Produce word for word the lines of the data below running from the one that has "Jahressuiten (576, 1975)" to the one that has "Presse (715, 2261)", inclusive, and no others.

------------------------------------------------------------------------

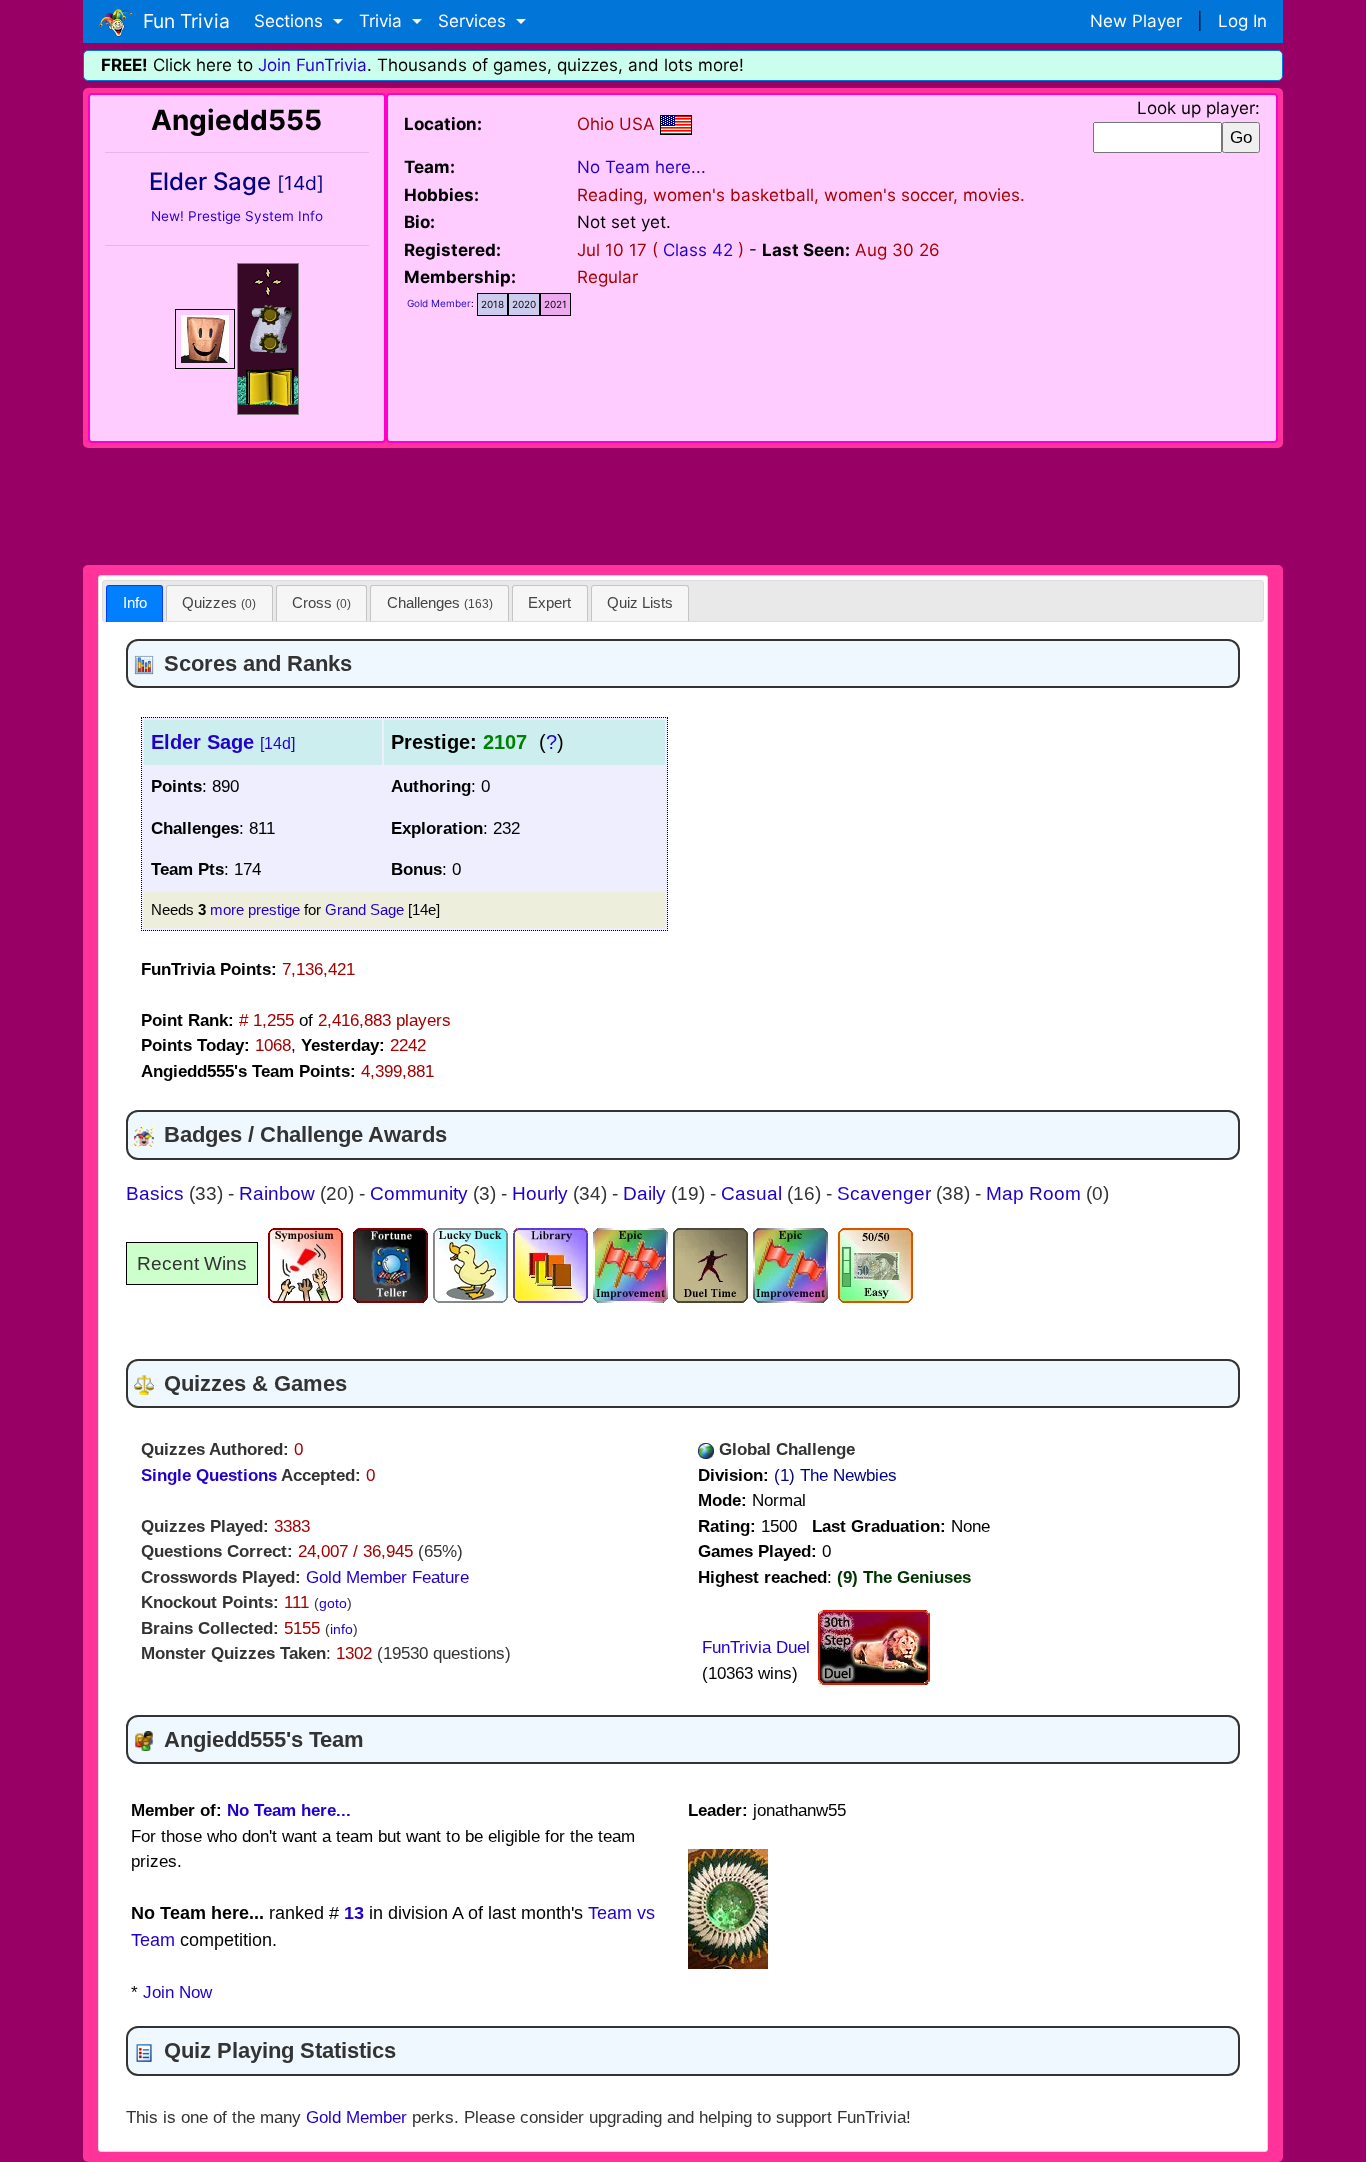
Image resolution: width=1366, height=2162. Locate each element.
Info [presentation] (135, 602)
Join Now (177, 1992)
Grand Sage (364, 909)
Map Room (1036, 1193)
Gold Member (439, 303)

------------------------------------------------------------------------

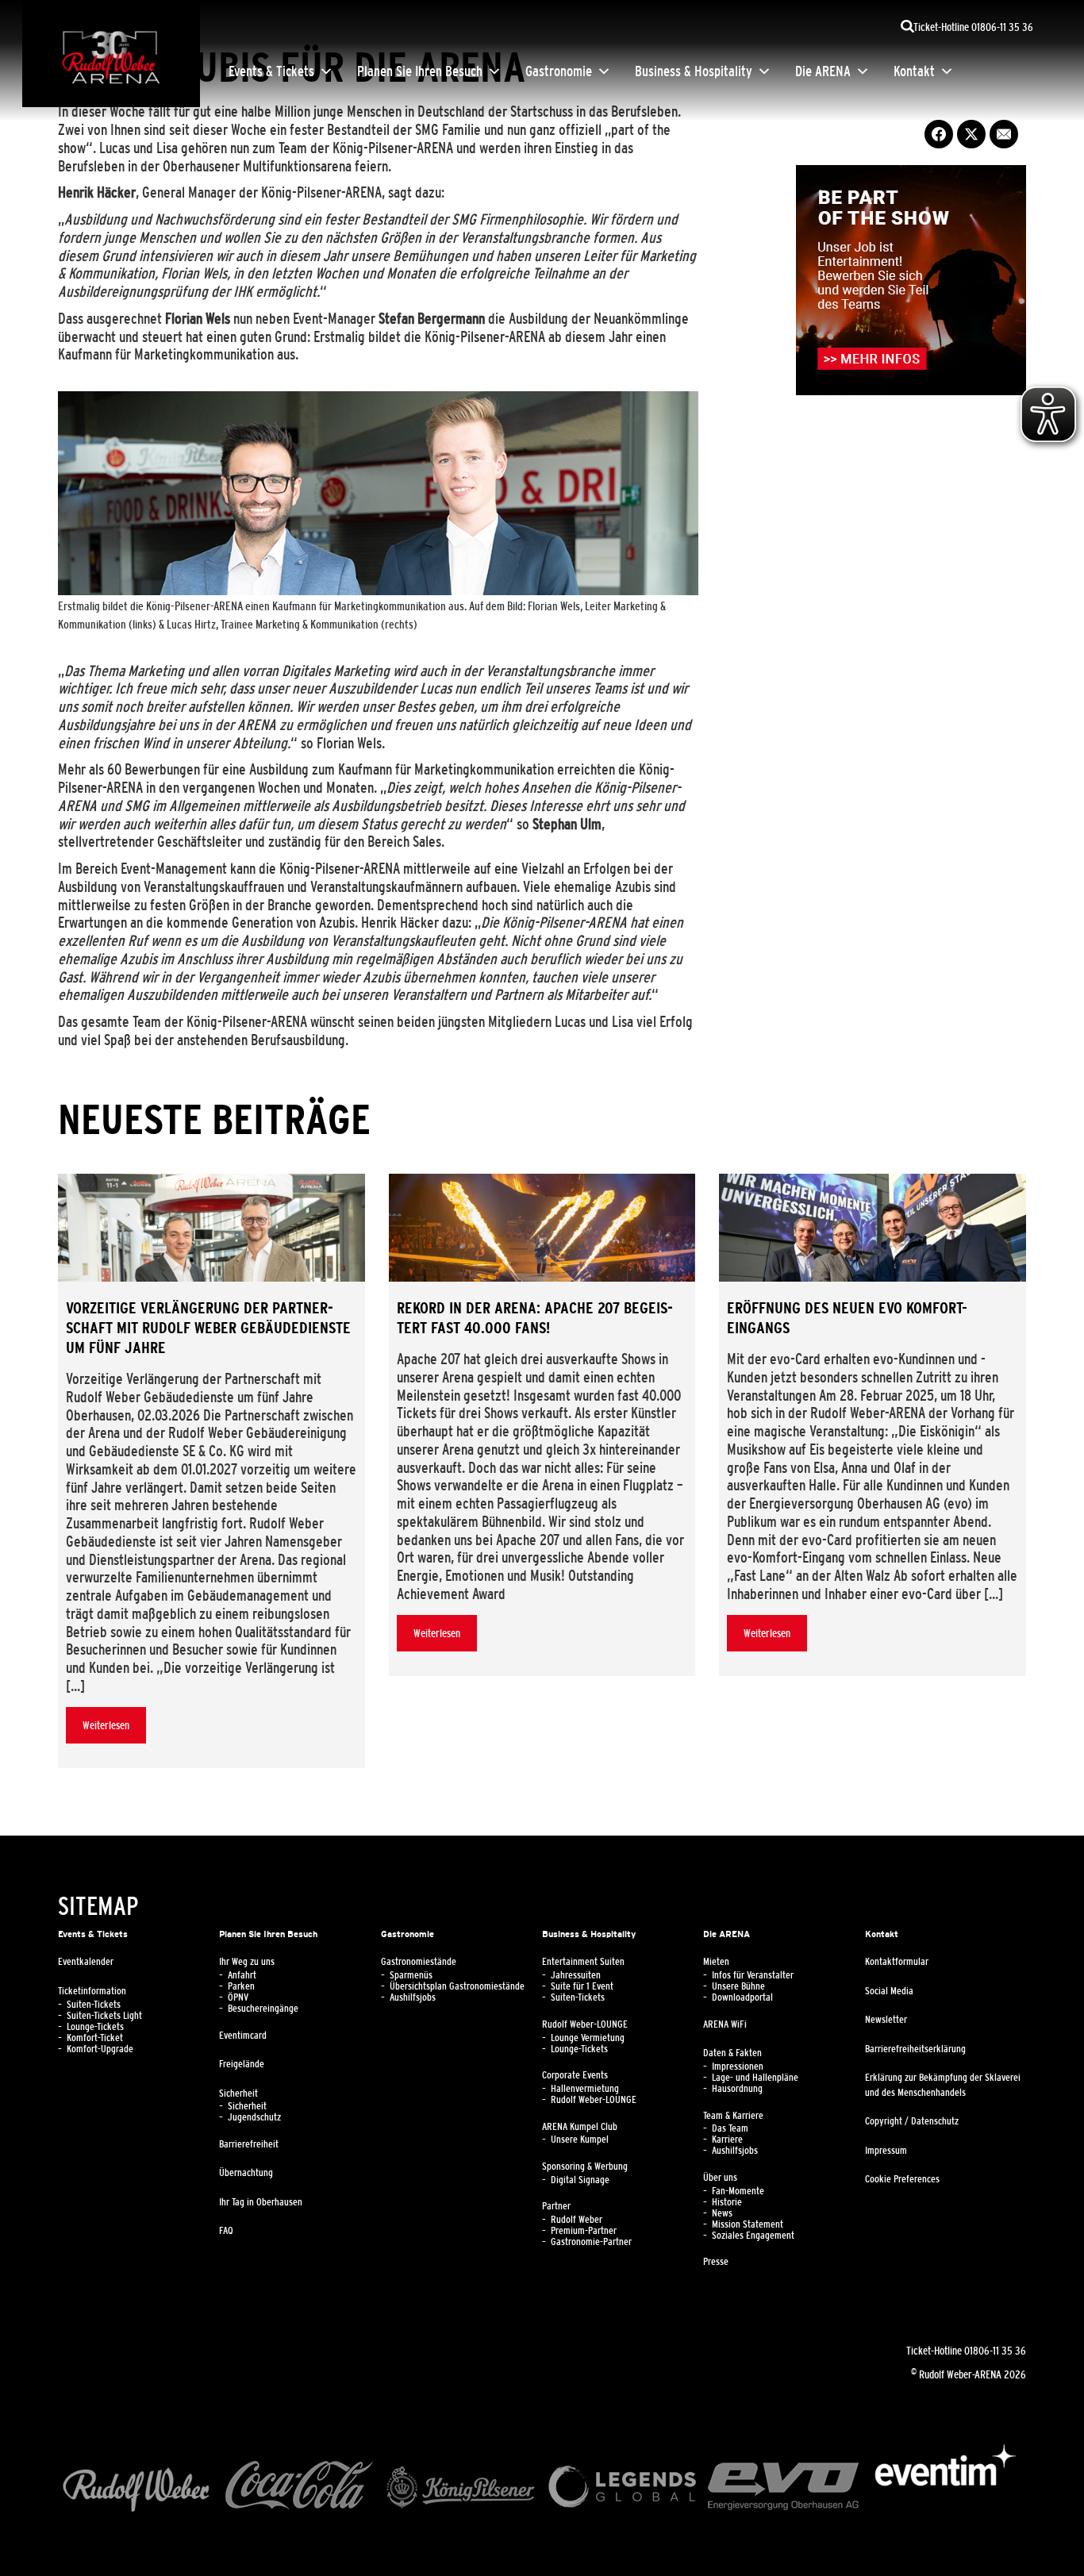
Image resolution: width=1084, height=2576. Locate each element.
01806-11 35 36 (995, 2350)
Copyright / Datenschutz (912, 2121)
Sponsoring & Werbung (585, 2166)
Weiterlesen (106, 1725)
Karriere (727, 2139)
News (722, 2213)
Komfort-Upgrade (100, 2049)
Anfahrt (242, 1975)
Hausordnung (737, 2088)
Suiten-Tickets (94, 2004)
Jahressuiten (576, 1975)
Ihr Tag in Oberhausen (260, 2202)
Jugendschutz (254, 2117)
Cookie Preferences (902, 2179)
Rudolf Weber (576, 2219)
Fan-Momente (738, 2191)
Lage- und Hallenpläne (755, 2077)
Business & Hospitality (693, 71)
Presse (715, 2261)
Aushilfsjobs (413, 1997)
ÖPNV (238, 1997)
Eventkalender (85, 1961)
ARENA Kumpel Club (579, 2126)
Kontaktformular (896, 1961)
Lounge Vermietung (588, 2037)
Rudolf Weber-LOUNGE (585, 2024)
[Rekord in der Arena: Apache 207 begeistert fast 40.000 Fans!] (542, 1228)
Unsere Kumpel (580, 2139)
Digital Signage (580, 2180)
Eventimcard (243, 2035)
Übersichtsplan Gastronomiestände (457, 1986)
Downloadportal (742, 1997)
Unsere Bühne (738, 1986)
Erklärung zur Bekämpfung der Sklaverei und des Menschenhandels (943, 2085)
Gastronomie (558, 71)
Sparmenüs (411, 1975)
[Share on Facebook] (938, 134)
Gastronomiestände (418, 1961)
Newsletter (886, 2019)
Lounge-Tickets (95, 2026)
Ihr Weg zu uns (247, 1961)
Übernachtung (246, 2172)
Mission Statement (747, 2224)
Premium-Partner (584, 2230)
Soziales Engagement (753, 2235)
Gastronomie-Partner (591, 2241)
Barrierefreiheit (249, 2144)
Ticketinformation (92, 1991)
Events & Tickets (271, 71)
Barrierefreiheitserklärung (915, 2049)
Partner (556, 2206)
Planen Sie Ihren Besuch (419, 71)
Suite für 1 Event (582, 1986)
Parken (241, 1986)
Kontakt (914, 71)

------------------------------------------------------------------------

Response area:
Jahressuiten (576, 1975)
Ihr Tag in Oberhausen (260, 2202)
Jugendschutz (254, 2117)
Cookie Preferences (902, 2179)
Rudolf Weber (576, 2219)
Fan-Momente (738, 2191)
Lage- und Hallenpläne (755, 2077)
Business & Hospitality (693, 71)
Presse (715, 2261)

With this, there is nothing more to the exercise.